Year: 2021
Studio: Amazon Studios
Director: Eva Orner
Cast: Daisy Jeffrey, Tim Flannery, Greg Mullins

Not long before watching this movie I read Vaclav Smil's influential How the World Really Works, which changed the outlook I would have had on the film if I hadn't read it.

The debate around climate change seems to be full of human-scale superlatives around claims we need to do something now, we're almost too late, global warming will be unstoppable if we miss a widely publicised 2050 target that the media (and many cliamte activists) tend to treat as a Doomsday clock, etc, all spoken as if the world's going to blow up and kill us all in a few months.

And look, I'm a left winger and a climate change believer too, unlike my parents' generations and the conservatives they keep voting for who ignore the threat one generation after another (this film take particular care to put the boot into the tone deaf response by then-Australian Prime Minister Scott Morrison).

So it's easy to get caught up in the almost-hysterical language we use to talk about the urgency facing us these days and feel like a clock is ticking down its final minutes, like a solar storm that's going to wipe out communications or an asteroid on a collision course.

I might have been fooled by Smil's work. He might be an uncommonly erudite and level-head conservative and climate change denier himself – not like the foaming-at-the-mouth politician or industrialist with paymasters from the coal, oil and gas industries like Morrison was. I don't think he is because he was quite up front about acknowledging that climate change was real, man made and escalating, but I might be wrong.

But as he points out, they were saying we were on the brink of catastrophe and the earth was running out of time back in the mid 1980s. I'm not suggesting we do nothing, but a system as big as climate change plays out over centuries. If it's been too late to stop it we're not going to do so now, even if we completely stop burning fossil fuels tomorrow.

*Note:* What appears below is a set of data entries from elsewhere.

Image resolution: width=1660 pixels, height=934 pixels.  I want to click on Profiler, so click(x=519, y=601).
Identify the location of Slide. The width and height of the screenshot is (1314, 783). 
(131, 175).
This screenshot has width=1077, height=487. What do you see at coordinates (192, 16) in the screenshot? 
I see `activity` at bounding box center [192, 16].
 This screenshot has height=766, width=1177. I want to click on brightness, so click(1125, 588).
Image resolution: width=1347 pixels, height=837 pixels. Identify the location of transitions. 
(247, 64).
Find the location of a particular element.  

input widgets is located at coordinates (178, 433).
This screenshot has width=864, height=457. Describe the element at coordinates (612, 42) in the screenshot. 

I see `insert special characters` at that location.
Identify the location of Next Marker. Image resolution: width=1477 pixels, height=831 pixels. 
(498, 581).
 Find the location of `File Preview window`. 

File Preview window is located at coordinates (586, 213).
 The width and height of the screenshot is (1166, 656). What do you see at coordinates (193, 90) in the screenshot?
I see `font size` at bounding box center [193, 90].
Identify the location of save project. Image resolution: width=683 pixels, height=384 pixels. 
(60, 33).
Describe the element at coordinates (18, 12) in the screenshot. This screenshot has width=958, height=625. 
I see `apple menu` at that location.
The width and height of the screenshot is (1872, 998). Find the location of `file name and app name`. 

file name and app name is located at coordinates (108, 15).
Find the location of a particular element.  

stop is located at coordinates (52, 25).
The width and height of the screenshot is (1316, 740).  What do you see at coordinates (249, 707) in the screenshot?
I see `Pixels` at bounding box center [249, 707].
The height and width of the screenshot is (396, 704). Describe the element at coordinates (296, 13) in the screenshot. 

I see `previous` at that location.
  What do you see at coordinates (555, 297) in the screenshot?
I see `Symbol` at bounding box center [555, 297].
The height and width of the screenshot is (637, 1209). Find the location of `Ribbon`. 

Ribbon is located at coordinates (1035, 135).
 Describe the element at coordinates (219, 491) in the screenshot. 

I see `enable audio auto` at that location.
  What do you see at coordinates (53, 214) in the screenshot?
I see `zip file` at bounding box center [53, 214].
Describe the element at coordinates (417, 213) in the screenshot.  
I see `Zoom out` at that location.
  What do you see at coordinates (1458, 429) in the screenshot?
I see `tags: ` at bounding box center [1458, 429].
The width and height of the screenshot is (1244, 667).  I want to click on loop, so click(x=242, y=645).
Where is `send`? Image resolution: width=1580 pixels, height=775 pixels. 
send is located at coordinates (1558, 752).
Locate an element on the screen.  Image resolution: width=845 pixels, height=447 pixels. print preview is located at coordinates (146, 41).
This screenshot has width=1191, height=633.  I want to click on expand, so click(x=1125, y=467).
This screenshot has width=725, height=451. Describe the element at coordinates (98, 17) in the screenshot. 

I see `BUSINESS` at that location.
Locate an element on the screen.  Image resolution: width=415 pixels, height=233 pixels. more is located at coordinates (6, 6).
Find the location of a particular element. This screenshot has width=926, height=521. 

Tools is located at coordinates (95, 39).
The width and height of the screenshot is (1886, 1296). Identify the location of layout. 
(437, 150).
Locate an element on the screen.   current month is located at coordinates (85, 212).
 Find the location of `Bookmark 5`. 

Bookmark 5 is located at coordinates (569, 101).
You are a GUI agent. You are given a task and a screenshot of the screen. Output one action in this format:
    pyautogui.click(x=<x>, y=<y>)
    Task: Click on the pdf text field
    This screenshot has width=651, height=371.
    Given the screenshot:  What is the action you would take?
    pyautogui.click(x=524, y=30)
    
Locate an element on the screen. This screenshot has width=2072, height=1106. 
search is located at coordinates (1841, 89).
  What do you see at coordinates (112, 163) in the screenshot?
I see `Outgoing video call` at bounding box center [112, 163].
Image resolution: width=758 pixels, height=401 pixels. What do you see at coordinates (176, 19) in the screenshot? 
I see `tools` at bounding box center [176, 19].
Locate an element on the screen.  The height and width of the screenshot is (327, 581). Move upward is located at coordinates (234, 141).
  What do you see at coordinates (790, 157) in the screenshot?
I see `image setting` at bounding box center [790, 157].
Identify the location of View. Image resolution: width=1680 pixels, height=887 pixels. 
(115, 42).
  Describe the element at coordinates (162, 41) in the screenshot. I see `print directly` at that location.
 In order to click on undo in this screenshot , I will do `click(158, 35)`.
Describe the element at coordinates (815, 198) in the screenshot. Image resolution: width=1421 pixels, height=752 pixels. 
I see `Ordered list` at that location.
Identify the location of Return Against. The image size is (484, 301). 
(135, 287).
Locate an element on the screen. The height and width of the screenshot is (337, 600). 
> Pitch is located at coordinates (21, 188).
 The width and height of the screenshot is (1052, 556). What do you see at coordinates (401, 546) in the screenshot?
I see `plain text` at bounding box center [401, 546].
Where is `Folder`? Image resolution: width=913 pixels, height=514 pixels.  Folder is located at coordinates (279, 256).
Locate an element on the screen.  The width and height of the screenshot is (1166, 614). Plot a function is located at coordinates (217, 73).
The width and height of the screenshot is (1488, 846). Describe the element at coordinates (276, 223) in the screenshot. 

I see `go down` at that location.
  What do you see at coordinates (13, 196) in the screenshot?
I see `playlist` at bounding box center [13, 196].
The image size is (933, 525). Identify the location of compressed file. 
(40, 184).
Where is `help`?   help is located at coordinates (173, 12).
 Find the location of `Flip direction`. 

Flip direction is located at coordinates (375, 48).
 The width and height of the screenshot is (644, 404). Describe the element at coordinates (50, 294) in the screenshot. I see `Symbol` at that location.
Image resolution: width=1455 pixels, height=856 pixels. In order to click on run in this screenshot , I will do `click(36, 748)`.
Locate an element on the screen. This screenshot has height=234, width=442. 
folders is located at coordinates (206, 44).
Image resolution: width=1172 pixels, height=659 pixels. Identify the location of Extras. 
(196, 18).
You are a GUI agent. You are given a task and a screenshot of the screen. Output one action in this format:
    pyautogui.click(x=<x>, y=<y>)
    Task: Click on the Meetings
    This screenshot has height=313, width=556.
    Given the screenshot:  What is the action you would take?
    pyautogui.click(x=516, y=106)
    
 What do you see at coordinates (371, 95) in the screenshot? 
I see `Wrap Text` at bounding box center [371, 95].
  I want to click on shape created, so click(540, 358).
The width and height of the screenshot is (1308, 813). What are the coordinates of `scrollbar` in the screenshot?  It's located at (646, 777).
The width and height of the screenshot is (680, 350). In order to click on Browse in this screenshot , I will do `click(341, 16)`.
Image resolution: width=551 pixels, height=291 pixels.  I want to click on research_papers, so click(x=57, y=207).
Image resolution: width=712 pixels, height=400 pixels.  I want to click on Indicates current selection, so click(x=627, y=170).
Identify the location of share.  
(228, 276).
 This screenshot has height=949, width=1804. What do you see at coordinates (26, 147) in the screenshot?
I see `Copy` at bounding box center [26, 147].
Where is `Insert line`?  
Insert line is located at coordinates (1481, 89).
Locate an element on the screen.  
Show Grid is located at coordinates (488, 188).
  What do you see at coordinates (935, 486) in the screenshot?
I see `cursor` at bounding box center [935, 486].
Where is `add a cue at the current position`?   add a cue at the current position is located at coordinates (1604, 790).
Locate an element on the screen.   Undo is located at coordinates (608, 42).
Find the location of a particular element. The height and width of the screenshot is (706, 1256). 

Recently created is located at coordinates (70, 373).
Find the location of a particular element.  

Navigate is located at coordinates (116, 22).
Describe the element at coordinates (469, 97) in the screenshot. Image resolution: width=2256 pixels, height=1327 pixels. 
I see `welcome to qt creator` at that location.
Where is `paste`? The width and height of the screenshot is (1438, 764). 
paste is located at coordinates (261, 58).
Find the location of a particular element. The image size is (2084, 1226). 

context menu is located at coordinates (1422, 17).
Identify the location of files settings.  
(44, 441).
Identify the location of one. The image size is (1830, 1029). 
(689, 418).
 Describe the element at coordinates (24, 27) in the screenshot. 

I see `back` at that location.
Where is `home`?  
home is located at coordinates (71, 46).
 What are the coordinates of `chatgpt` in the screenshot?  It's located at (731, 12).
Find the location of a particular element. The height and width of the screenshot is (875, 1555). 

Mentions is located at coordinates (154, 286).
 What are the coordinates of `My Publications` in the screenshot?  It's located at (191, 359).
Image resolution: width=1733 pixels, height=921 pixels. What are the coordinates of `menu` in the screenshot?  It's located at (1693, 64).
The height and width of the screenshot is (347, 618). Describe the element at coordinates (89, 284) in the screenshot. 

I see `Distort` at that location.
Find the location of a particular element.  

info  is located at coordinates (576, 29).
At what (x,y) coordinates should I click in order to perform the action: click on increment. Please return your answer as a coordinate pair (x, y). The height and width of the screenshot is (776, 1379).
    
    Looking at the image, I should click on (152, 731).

Things won't stabilise until our great grandchildren are getting ready to retire, maybe longer.

All of which is a way of saying that sometimes, climate hysteria and 'if we don't do something now we're all going to die'-style platitudes are a bit overzealous.

There's nothing wrong with the message of the film, but without having read a moderate assessment of climate change so soon before watching it, I didn't quite buy into the shrieking terror of it all.

The main foal point is the devastating 2019/2020 bushfires in Australia, which it chronicles as they close in on the small towns they razed like Cobargo, talking to some of the people who were there and who have unique perspectives and knowledge of the topic like former NSW fire service commissioner Greg Mullins and environmentalist author Tim Flannery.

And the science is not only solidly presented but (and I realise this runs somewhat counter to what I said above) very scary, especially when they start talking about areas that have never burned before being dry enough to go up.

Also in seeming contrast to my feeling like we can get too panicked about it all, it's among the most effective documentaries you'll watch for its power to make you feel what was going on as the people in the film experienced it.

Not just the pictures and video but the descriptions are terrifying – of the fire being so fast and ferocious it sounded like a freight train or tornado, of it being so large the smoke and heat created their own weather systems, of a smoke front rolling across a small town in midmorning that was so thick it made verything as black as midnight.

I was also struck by Daisy Jeffrey, the activist who became the public figure of a series of youth protests about climate change across the country. I have no doubt kids are scared and do have the courage of their convictions, and I've been just as frustrated as they have with the inaction of successive governments everywhere being paid for by the resources industry.

But I also couldn't help thinking about Vaclav Smil's views again, about how fossil fuels have become so entrenched in the economy because of what they provide in modern life (plastics, fertiliser) it'll be harder than most people realise to dislodge them. While these kids were marching down the street chanting, hashtagging Instagram pictures and becoming famous later on with book deals that cement how cool they are, I really wanted to ask them if they were preprared to give up everything fossil fuels have made possible (like hashtagging and Instagram).

It's a great film full of solid science, a very robust and well argued message and the tactile experience of how horrible it must have been like to try and live through it, but (and I'm not suggesting there's any debate about climate change science) it represents a lot of the narrow shrillness of left-leaning climate debate that need to be measured with views that aren't just about being rebellious or making you sound like Chicken Little.